Riccardo Grassi, risk manager at Mangart Capital Advisors, said the two sides had reached a “political compromise.”
“I wouldn’t say creditors are happy, but we are happy that this thing has been resolved,” he added.
Gabriel Torres at credit ratings agency Moody’s said the agreement would allow the country to avoid “protracted and costly legal proceedings with bondholders” and called for “credible and sustainable fiscal and monetary policies.”
PAYMENT DATES CHANGE
As part of the deal, the government said it would adjust some payment dates for the new bonds set out in the offer to raise the proposal’s value.
The offer will also adjust certain legal aspects of so-called collective action clauses (CACs), which determine how future changes can be made to bond agreements. These had become a key point of contention in the talks.
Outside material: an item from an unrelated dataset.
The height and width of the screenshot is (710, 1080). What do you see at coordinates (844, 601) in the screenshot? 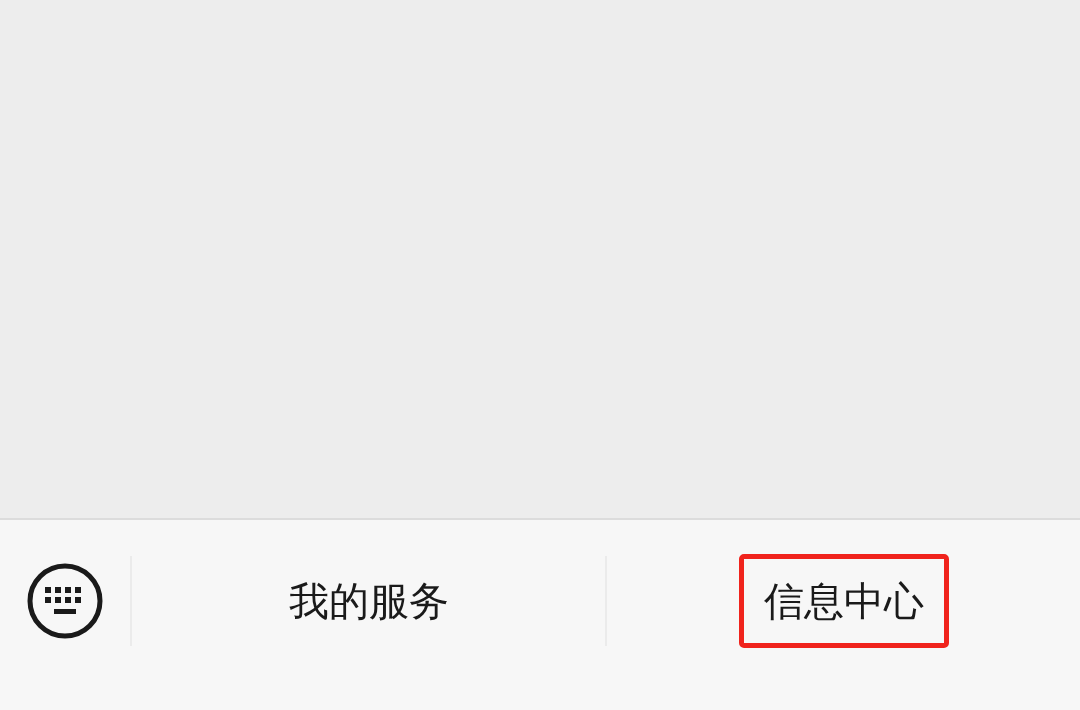
I see `menu-item: 信息中心` at bounding box center [844, 601].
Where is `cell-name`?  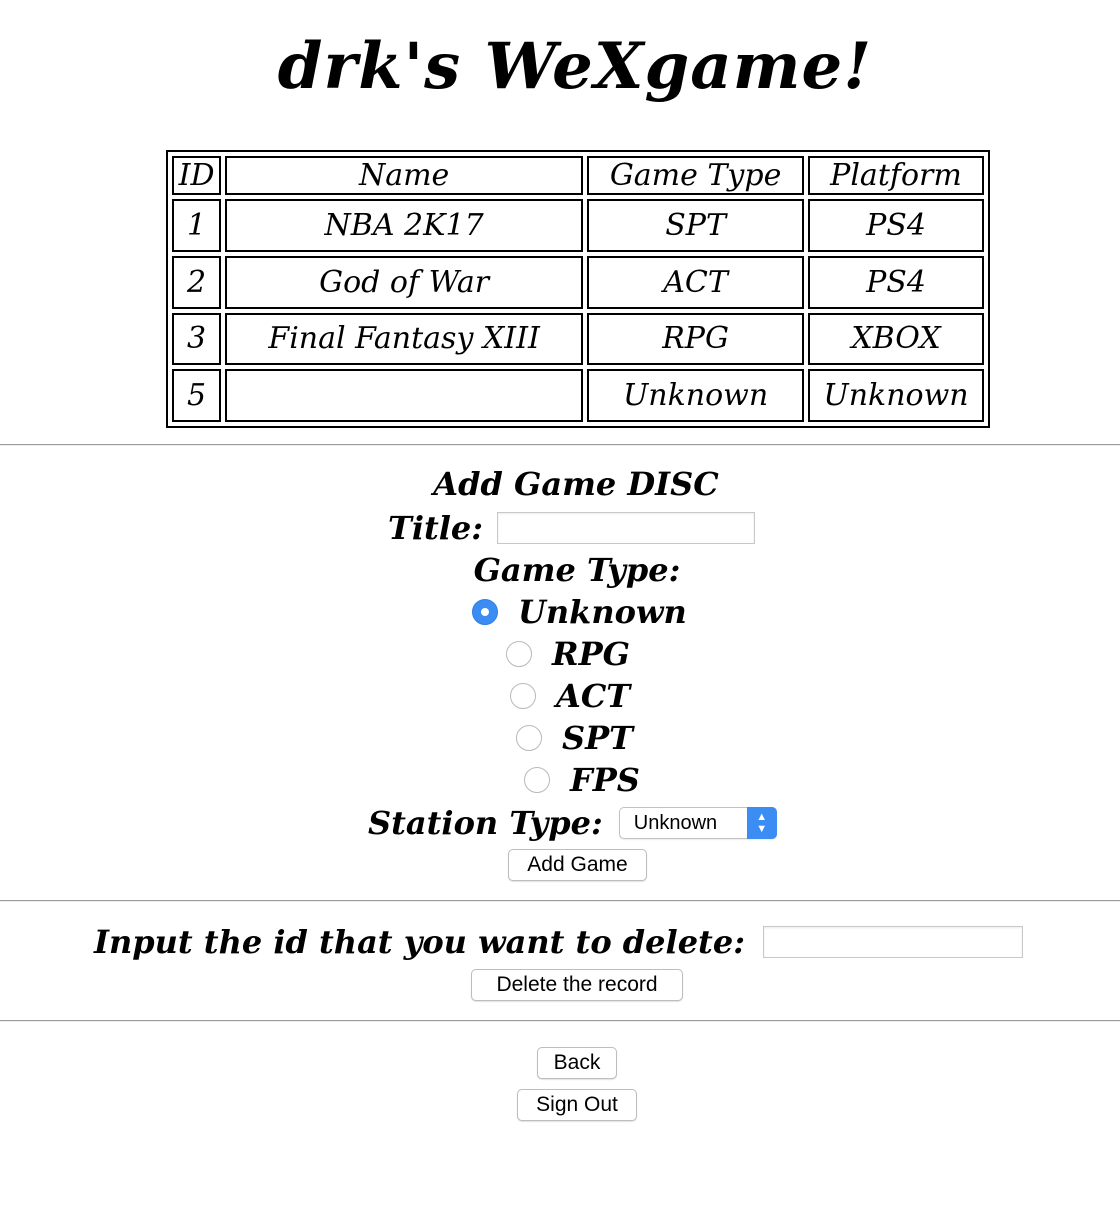 cell-name is located at coordinates (404, 396).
Some bondholders had feared Argentina would try to use the CACs to adopt a “Pac-Man” strategy of attempting to get them on board one at a time.
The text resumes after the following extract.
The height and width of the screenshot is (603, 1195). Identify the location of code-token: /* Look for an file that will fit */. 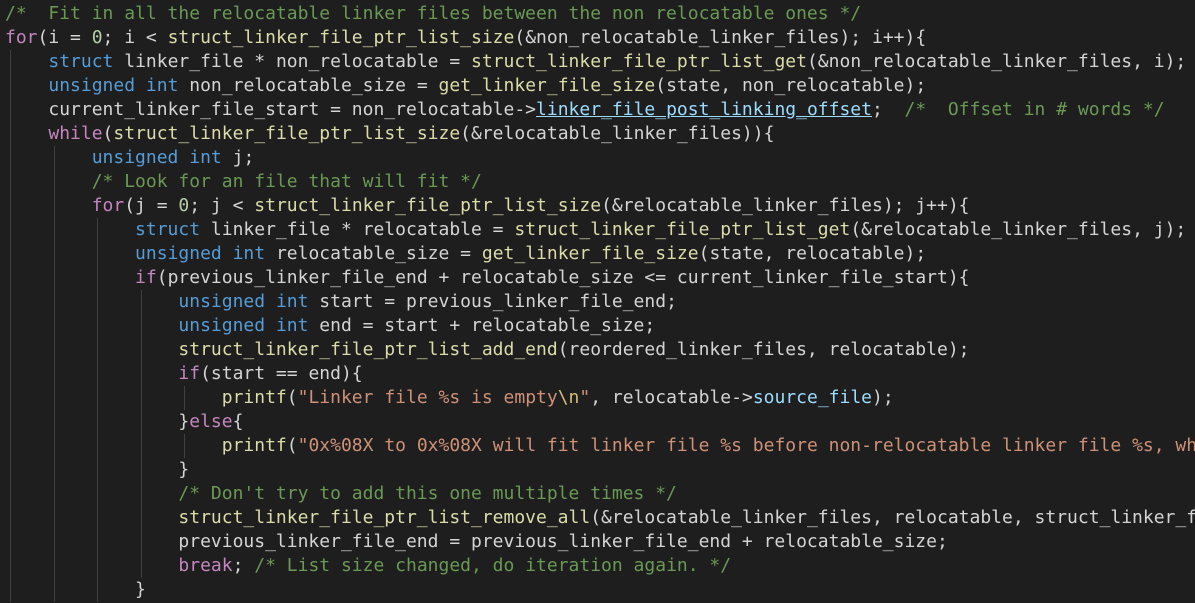
(286, 182).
Carlos de Sousa of Oxford Economics said the changes and the accord with major creditors meant a deal was almost in the bag.
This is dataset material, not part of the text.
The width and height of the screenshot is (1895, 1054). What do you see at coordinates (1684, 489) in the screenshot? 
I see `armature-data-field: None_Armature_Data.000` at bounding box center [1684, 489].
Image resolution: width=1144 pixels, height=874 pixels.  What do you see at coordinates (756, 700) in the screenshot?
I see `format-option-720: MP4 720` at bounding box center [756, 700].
“It should be straight forward now to achieve the required qualified majorities for a successful debt exchange,” he said.
Under the deal, payment dates on the new bonds will be Jan. 9 and July 9, instead of March 4 and Sept. 4. The new bonds will begin amortizing in January 2025 and mature in July 2029.
Fernandez and Economy Minister Martin Guzman had been adamant that Argentina was unable to improve the offer made in early July, though people close to the talks said there could be wiggle room to sweeten the offer.
Argentina struck a US$57-billion loan deal with the International Monetary Fund in 2018 and has said it will seek a new program with the fund after it wraps up its talks with private creditors.